start Task data
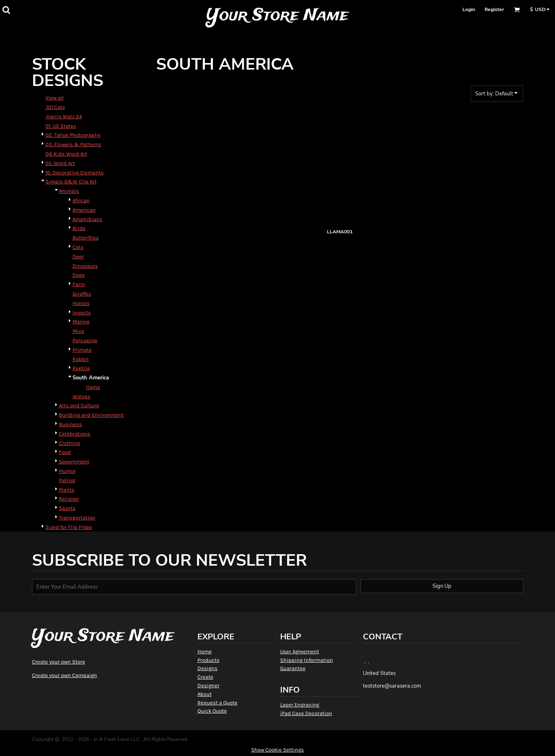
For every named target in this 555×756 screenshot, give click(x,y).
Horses (81, 303)
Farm (79, 284)
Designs (207, 668)
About (204, 694)
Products (208, 660)
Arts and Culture (79, 405)
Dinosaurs (85, 266)
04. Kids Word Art (66, 153)
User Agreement (299, 651)
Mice (78, 331)
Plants (67, 490)
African (81, 200)
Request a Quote (217, 702)
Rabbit (81, 359)
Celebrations (75, 433)
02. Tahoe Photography (73, 135)
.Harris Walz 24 (63, 116)
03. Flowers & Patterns (73, 144)
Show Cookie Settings (277, 749)
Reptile (81, 368)
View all (54, 97)
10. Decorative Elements (75, 172)
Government (74, 461)
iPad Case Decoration (306, 713)
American (84, 210)
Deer (78, 256)
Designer (208, 685)
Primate (82, 350)
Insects (82, 312)
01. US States (61, 126)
end Task data
** Aim **
Please copy out every one of the records above word for word, leaving out the pictures.

** Output of the task **
For every named target in this 555×756 screenshot, give click(x,y).
Horses (81, 303)
Farm (79, 284)
Designs (207, 668)
About (204, 694)
Products (208, 660)
Arts and Culture (79, 405)
Dinosaurs (85, 266)
04. Kids Word Art (66, 153)
User Agreement (299, 651)
Mice (78, 331)
Plants (67, 490)
African (81, 200)
Request a Quote (217, 702)
Rabbit (81, 359)
Celebrations (75, 433)
02. Tahoe Photography (73, 135)
.Harris Walz 24 (63, 116)
03. Flowers & Patterns (73, 144)
Show Cookie Settings (277, 749)
Reptile (81, 368)
View all (54, 97)
10. Decorative Elements (75, 172)
Government (74, 461)
iPad Case Decoration (306, 713)
American (84, 210)
Deer (78, 256)
Designer (208, 685)
Primate (82, 350)
Insects (82, 312)
01. US States (61, 126)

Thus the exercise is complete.